§ **SUPPLIED DATA**
┄┄┄┄┄┄┄┄┄┄

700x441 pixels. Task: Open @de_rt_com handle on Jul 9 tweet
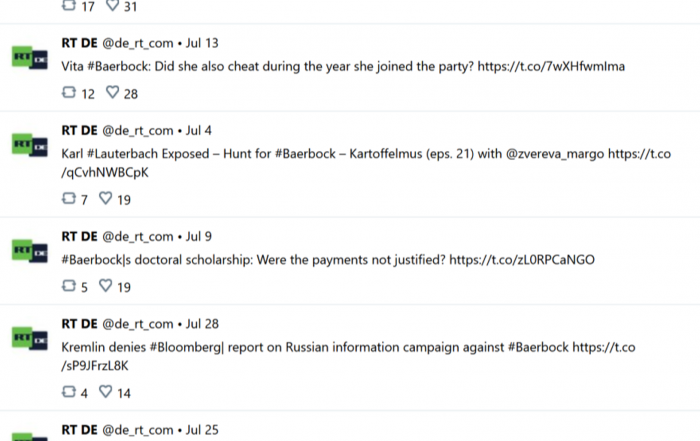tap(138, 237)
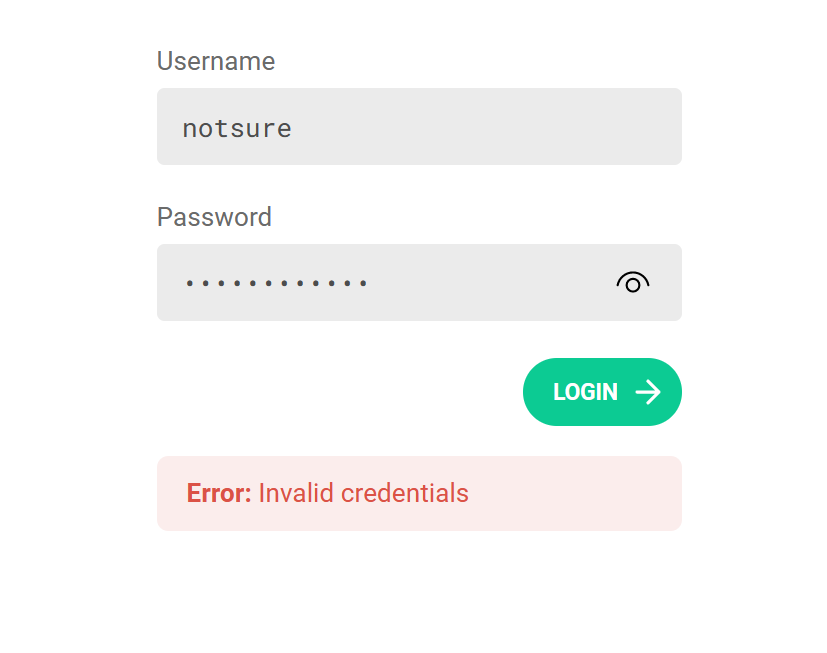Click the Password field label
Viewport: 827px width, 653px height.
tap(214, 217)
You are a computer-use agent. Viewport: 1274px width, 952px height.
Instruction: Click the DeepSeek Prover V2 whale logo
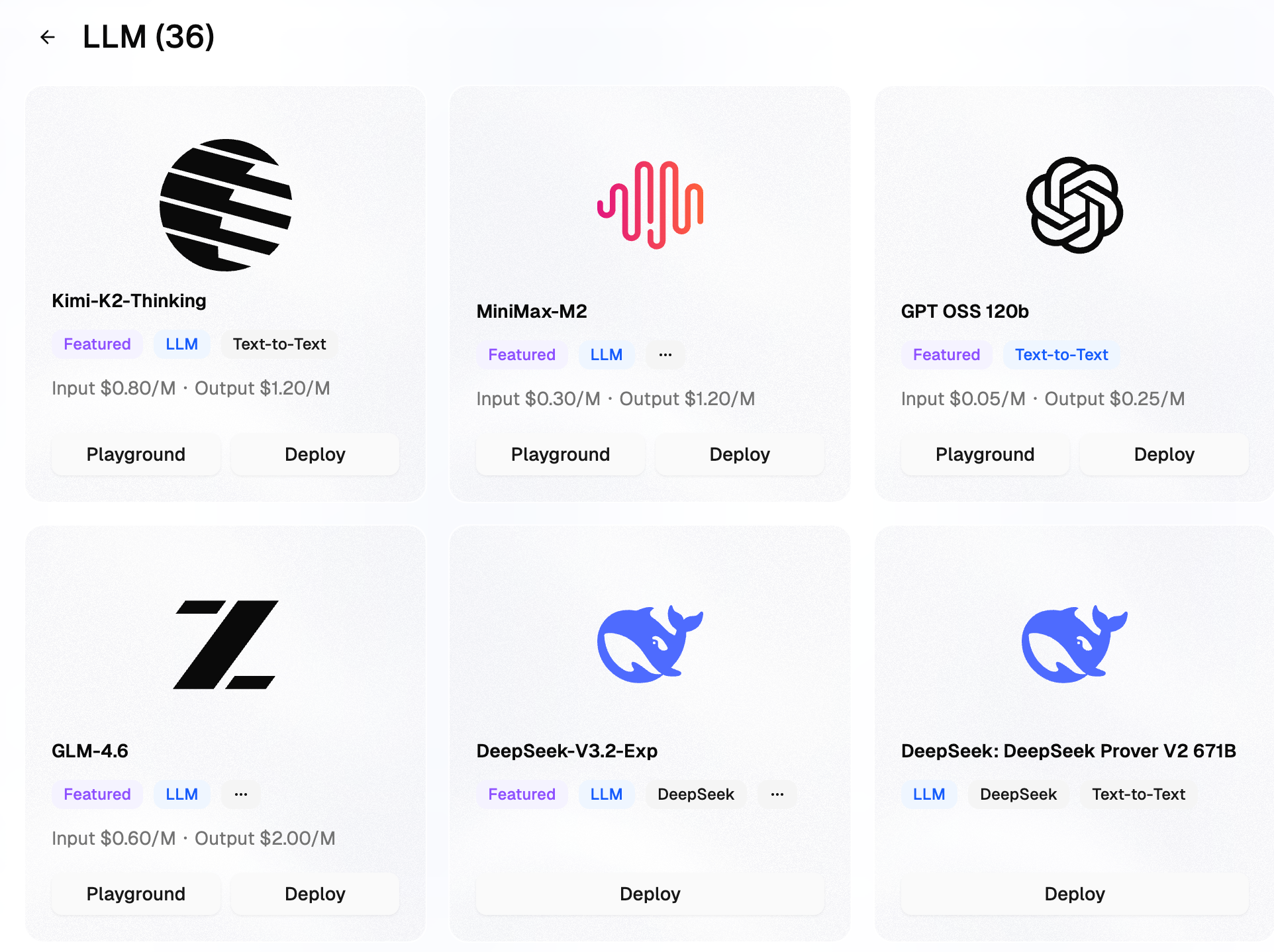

┄┄┄┄┄┄┄┄┄┄

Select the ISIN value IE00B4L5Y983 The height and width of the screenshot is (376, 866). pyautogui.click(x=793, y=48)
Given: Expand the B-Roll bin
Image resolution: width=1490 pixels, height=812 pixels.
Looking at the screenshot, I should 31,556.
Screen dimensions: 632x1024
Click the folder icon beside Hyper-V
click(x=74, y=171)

┄┄┄┄┄┄┄┄┄┄

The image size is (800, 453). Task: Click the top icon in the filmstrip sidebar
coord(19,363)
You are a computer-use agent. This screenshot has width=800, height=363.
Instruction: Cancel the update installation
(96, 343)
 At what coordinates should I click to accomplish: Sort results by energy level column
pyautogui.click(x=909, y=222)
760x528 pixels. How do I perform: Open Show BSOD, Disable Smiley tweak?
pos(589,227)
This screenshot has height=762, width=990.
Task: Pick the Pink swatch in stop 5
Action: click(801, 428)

┄┄┄┄┄┄┄┄┄┄

§ **AIM**
Convert everything in the listing from the line containing "700x441 pixels. Task: Open" down to the line containing "Instruction: Click the" into a Markdown table with the columns No. and Listing line, leaving out blank lines and the pictures.

§ **OUTPUT BELOW**
| No. | Listing line |
|---|---|
| 1 | 700x441 pixels. Task: Open @de_rt_com handle on Jul 9 tweet |
| 2 | tap(138, 237) |
| 3 | Click the Password field label |
| 4 | Viewport: 827px width, 653px height. |
| 5 | tap(214, 217) |
| 6 | You are a computer-use agent. Viewport: 1274px width, 952px height. |
| 7 | Instruction: Click the DeepSeek Prover V2 whale logo |